Sem falar no tema que suscita calafrios nos
assessores do presidente: nascido e formatado pelo século XX, Biden conseguiu
chegar à Casa Branca sem ter aprendido a conviver com as demandas da
comunicação do século XXI, em que seu adversário Donald Trump reina como
poucos. Moldado no jornalismo praticado pelos tabloides e por reality shows que
se confundiam com seu império imobiliário, Trump sempre trafegou na política
alternando realidade e entretenimento. Seus apoiadores na vida real lhe são tão
fiéis quanto seus seguidores virais, não importa o número de crimes por que já
responde oficialmente como réu.
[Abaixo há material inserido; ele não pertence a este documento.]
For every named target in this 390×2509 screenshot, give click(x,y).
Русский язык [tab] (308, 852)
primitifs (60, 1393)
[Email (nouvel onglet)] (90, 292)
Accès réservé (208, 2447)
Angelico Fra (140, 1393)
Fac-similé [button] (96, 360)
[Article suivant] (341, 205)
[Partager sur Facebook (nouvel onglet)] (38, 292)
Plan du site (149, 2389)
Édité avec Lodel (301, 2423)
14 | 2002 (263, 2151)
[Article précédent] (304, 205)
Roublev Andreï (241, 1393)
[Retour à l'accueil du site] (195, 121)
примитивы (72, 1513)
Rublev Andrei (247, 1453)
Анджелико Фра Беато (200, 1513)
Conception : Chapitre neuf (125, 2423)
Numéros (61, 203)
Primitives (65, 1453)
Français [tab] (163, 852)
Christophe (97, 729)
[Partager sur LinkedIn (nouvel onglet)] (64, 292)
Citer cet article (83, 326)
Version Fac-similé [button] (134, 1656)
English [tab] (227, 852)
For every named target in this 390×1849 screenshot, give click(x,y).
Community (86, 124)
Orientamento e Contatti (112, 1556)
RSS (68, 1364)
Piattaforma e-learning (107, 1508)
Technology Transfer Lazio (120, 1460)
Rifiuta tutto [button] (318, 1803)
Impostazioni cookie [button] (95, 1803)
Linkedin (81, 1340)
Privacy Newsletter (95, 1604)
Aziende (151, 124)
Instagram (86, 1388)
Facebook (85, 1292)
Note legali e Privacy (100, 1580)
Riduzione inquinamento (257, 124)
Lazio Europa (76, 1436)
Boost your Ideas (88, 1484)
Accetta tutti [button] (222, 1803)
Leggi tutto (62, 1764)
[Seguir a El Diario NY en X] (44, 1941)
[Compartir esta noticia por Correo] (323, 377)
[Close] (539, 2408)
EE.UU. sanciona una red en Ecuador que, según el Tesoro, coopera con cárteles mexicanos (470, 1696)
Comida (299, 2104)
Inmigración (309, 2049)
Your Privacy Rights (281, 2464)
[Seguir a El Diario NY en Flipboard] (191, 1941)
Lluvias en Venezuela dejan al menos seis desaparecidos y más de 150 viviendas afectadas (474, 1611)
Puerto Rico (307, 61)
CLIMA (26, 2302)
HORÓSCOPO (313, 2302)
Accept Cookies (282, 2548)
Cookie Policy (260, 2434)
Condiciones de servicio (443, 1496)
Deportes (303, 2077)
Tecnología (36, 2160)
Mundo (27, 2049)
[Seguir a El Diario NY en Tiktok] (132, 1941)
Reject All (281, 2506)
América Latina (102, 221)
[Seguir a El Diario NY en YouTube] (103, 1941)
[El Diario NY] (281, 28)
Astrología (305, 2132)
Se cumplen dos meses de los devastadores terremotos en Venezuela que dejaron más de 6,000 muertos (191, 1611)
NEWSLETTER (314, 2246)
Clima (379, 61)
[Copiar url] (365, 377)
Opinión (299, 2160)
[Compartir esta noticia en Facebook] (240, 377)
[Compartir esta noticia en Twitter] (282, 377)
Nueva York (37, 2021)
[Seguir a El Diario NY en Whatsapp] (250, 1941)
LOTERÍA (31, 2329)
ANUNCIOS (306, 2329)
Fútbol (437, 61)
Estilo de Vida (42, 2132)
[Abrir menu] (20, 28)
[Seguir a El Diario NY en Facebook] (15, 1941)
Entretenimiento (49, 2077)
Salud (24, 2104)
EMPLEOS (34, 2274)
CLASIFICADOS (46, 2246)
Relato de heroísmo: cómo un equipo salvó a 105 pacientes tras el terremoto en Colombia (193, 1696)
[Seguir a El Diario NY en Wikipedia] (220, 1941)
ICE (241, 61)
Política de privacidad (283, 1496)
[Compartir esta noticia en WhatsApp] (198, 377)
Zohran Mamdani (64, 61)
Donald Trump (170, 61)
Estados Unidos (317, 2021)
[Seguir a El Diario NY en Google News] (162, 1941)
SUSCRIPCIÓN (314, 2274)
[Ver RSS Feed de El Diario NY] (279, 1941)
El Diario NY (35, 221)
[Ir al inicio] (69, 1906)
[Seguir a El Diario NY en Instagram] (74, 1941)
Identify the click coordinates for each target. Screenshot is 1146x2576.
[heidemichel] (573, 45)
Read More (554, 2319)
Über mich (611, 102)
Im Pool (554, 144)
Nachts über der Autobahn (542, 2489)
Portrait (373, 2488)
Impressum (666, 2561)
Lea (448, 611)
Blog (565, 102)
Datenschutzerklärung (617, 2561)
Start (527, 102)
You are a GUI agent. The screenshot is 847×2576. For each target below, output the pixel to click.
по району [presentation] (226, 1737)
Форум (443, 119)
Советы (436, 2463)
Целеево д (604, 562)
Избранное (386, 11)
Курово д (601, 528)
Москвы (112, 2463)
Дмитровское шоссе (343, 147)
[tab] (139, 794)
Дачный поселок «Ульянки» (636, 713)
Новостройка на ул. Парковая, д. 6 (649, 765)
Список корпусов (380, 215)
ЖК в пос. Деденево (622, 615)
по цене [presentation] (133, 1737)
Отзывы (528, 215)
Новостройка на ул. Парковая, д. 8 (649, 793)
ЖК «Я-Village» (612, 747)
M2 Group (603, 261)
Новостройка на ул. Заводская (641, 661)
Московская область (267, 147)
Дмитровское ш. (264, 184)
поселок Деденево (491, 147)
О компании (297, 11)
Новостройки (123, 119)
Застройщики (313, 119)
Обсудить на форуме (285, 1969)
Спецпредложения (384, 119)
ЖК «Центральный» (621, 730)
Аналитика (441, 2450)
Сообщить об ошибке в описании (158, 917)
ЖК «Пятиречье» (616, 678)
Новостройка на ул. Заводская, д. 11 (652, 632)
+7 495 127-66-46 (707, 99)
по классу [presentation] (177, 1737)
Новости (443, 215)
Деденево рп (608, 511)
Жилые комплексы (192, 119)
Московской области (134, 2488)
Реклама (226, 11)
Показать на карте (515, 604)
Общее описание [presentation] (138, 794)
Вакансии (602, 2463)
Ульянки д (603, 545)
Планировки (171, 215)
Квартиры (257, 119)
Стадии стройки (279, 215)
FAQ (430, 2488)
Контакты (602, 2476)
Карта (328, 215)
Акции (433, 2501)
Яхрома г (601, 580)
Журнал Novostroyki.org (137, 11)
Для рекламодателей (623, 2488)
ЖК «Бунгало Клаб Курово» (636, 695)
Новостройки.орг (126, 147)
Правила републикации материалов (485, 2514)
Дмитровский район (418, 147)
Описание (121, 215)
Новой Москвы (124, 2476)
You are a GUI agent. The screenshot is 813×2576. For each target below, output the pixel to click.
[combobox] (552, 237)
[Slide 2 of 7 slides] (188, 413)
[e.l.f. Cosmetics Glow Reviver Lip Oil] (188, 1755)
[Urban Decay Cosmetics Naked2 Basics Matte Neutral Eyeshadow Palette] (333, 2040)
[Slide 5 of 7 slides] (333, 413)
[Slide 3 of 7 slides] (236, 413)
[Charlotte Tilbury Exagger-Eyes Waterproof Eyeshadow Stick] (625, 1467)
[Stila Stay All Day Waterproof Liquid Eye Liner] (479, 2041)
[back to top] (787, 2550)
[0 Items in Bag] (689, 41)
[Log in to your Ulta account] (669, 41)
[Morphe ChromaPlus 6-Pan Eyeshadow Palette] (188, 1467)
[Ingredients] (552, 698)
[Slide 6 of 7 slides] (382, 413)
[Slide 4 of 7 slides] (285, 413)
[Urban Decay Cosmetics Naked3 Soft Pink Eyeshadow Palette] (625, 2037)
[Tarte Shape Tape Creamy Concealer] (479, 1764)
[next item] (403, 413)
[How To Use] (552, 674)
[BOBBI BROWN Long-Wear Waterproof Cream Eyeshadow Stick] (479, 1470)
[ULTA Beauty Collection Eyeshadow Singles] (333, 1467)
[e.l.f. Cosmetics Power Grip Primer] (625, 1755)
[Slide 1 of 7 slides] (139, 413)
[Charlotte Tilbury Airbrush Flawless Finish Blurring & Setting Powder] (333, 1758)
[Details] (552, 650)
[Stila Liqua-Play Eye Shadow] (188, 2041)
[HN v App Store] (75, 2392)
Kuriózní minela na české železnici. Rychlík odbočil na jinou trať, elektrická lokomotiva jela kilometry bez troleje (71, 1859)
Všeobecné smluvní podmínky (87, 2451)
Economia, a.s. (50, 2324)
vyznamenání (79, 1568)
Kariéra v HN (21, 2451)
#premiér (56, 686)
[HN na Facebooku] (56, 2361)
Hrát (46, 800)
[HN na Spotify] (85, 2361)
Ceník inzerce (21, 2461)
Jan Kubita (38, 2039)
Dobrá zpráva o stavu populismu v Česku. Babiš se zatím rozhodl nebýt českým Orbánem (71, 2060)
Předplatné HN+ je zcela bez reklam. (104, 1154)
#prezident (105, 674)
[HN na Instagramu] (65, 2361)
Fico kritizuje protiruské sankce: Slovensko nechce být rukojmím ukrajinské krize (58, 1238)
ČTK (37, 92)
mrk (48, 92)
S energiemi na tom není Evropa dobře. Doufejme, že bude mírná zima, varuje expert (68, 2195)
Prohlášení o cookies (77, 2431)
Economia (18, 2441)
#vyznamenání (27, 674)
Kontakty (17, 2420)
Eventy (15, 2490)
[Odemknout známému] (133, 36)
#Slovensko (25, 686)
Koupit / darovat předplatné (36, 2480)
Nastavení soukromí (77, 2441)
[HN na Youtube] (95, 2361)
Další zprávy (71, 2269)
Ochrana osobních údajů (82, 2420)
Embora sejam gravíssimos e sem precedentes para
um ex-presidente dos Estados Unidos (obstrução da Justiça, espionagem, sedição
contra o Estado Democrático, fraudes fiscais, abuso de poder, entre outros), os
crimes de que é acusado e pelos quais, se condenado, poderá cumprir pena de
prisão, até agora só solidificaram seu bloco de fanáticos.
O mesmo não deverá suceder com Biden, agora
que a penca de encrencas de seu filho mais velho com a Justiça adquire a devida
relevância. Na semana passada, aos 53 anos de vida repletos de deslizes, Hunter
Biden tornou-se réu. É acusado de ter omitido ser usuário de drogas quando
preencheu a papelada de compra de um revólver Colt, em 2018. Considerado crime
federal passível de até 10 anos de prisão, deverá resultar em pena bem mais
branda, uma vez que Hunter ficou apenas 11 dias de posse da arma. Ainda assim,
a liderança do Partido Republicano no Congresso aproveitou o fato para abrir um
inquérito de impeachment contra Biden, baseado em sete acusações relacionadas à
vida transgressora do filho.
Era fato corrente em Washington, há
décadas, que o primogênito fazia negócios esdrúxulos na China, tivera
participação esquisitíssima na gigante energética da Ucrânia Burisma,
investigada por corrupção, associara-se a um empresário cazaque não menos
esquisito, vivera como lobista e envolvera-se com empresas de fachada. Os
republicanos agora pretendem demonstrar que Biden sempre soube dos malfeitos do
filho e, tanto na época em que foi vice-presidente de Barack Obama como agora,
muito fez para dificultar as investigações em curso.
Ao contrário de Trump, que ostenta seus
defeitos sem pudor, Biden sempre foi tido como um sujeito insosso, porém
decente, merecedor de complacência, pois perdera a primeira mulher e filha de 1
ano num acidente de carro. Sua dedicação total aos dois filhos que sobreviveram
enterneceu a nação. Mas Beau, o caçula de carreira estelar, morreu de câncer
aos 46 anos, restando Hunter, carregado de problemas e culpa. Um errante na
vida. Oscilava entre negócios milionários e falências épicas, travava embates
com o álcool e a dependência química. Pai dedicado, Biden jamais deu abertura
aos assessores que procuravam alertá-lo sobre o risco político das ligações
perigosas de Hunter. Talvez agora seja tarde demais. O dique foi aberto.
Com a extenuante campanha eleitoral em curso, as falhas cognitivas de Biden só aumentam, e as perguntas a que deverá responder também. Como diria Jacinda Ardern,“a hora é esta” para Biden encerrar sua biografia como o homem que impediu Trump de afundar o país. Mas isso foi em 2020.